*** Opening of STUDY TEXT ***

Scenario 2 — Controlled AP with documentation (after): On a subsequent project, load tickets are captured digitally at the job site and linked to a standing purchase order for each hauler. When the invoice arrives, it matches against approved load counts automatically. Exception flags appear only when quantities or rates differ. The AP team processes the same invoice volume in half the time, and every disposal record is attached to the invoice for regulatory documentation.
Scenario 3 — Lien waiver tracking at closeout: A demolition subcontractor on a $2.4M industrial teardown hasn't submitted their unconditional lien waiver. Payment is being held, but the AP queue doesn't surface this clearly—the payment is just sitting unpaid with no automated flag. The project accountant discovers it manually two weeks after the invoice due date, straining a vendor relationship and delaying project closeout.
Construction-specific AP platforms are purpose-built for the job-costed, document-heavy reality of demolition operations. They automate three-way matching against purchase orders and field receipts, flag lien waiver requirements before payment approval, and maintain a document trail that connects every invoice to disposal records, subcontractor agreements, and cost codes.
Vergo is a card-agnostic expense management platform built for construction. Connect any corporate or project credit card and get full visibility and control over field spending.
Demolition contractors commonly separate costs by trade phase: selective demolition, structural demolition, debris hauling, hazmat abatement, and site restoration. Within each phase, cost codes break down by labor, equipment, disposal fees, and subcontractor. The specific code structure varies by ERP, but job-level granularity is essential for accurate cost-to-complete reporting.
When formal POs don't exist, demolition AP teams use field-generated documents—load tickets, disposal manifests, or signed daily reports—as the receiving record. The match then compares the vendor invoice rate against an approved rate schedule or subcontract agreement. This makes document capture at the job site a critical part of the AP control process.

*** Close of STUDY TEXT ***

* _BRIEF 1_:
Answer these questions from the text on demolition accounts payable:
(a) In Scenario 2, when do exception flags appear?
(b) What is the dollar value of the industrial teardown in Scenario 3?
(c) When formal POs don't exist, which field-generated documents do demolition AP teams use as the receiving record?
* _BRIEF 2_: What trade phases do demolition contractors commonly separate costs by, according to the text on demolition accounts payable? List them all.
* _BRIEF 3_: Write the next passage of the text on demolition accounts payable, picking up after its final sentence.
You won't need the material for any of this work.

*** Opening of INFORMATION PROVIDED ***

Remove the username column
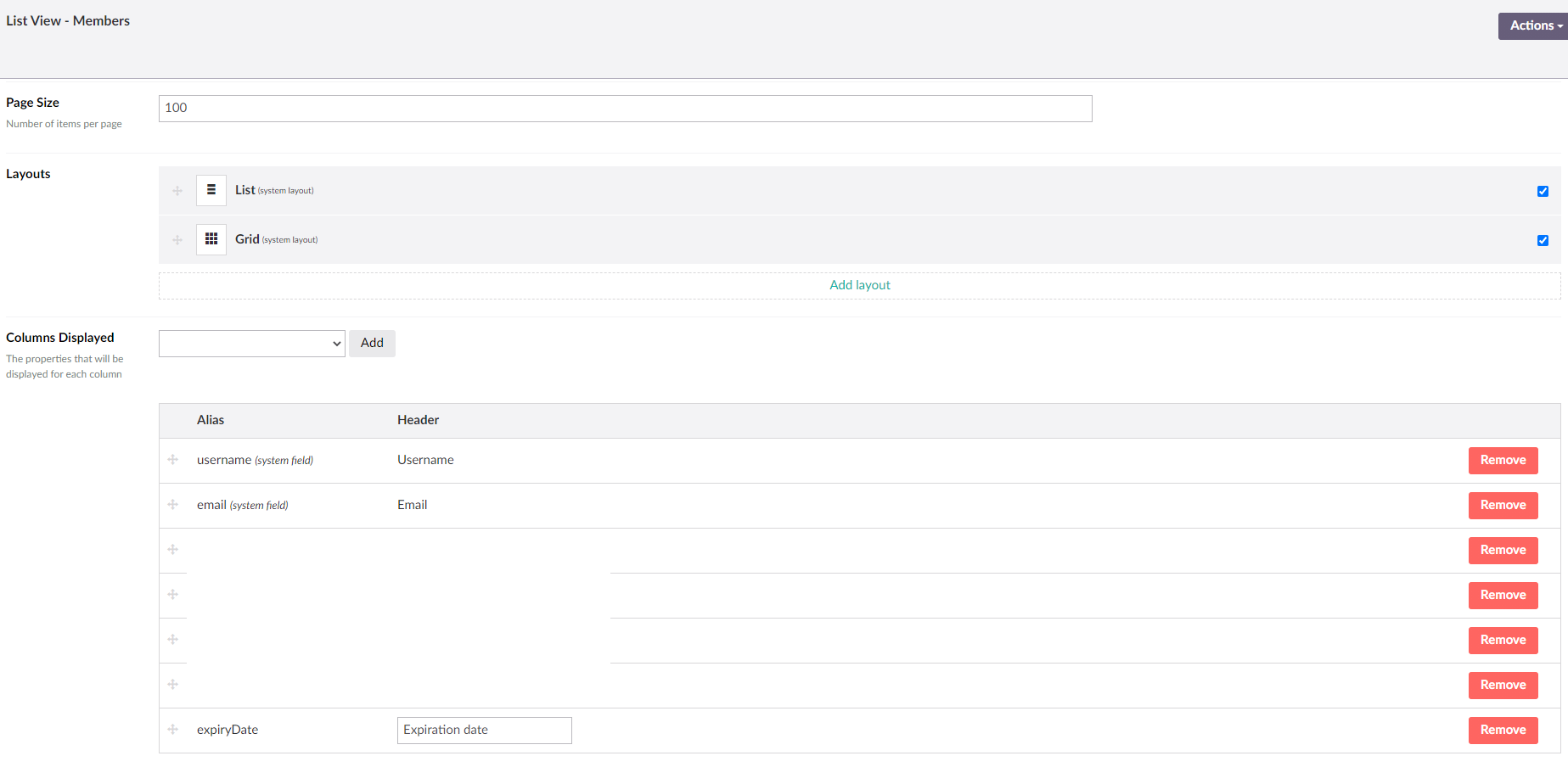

*** Close of INFORMATION PROVIDED ***

* _RESPONSE 1_:
(a) Only when quantities or rates differ.
(b) $2.4M.
(c) Load tickets, disposal manifests, or signed daily reports.

* _RESPONSE 2_: Selective demolition, structural demolition, debris hauling, hazmat abatement, and site restoration.

* _RESPONSE 3_:
Demolition contractors should collect conditional lien waivers from vendors and subcontractors before or at the time of each progress payment, and unconditional lien waivers upon final payment. Failure to collect these documents before project closeout can expose the contractor and property owner to mechanic's lien claims, even if payment was made in full.
Disposal and tipping fees are typically invoiced by weight or load volume and must be matched against scale tickets or disposal manifests. These invoices should be coded to job-specific cost codes and retained for regulatory compliance. In states with strict environmental reporting requirements, the invoice record must align with the waste manifest submitted to the disposal facility.
Most construction ERPs support job-costed AP but don't include native invoice capture, OCR, or workflow routing. Contractors typically layer a construction-specific AP automation platform on top of their ERP to handle document intake and approval workflows. Vergo integrates natively with all major construction ERPs—including Sage, Viewpoint, Foundation, Procore, and QuickBooks—so invoice data flows directly into the existing system of record.
The highest compliance risk in demolition AP is failing to document hazardous material disposal properly. Invoices from licensed hazmat disposal facilities must be retained and traceable to specific waste manifests. If an environmental audit reveals a gap between what was removed and what was documented in AP records, the contractor can face significant regulatory penalties.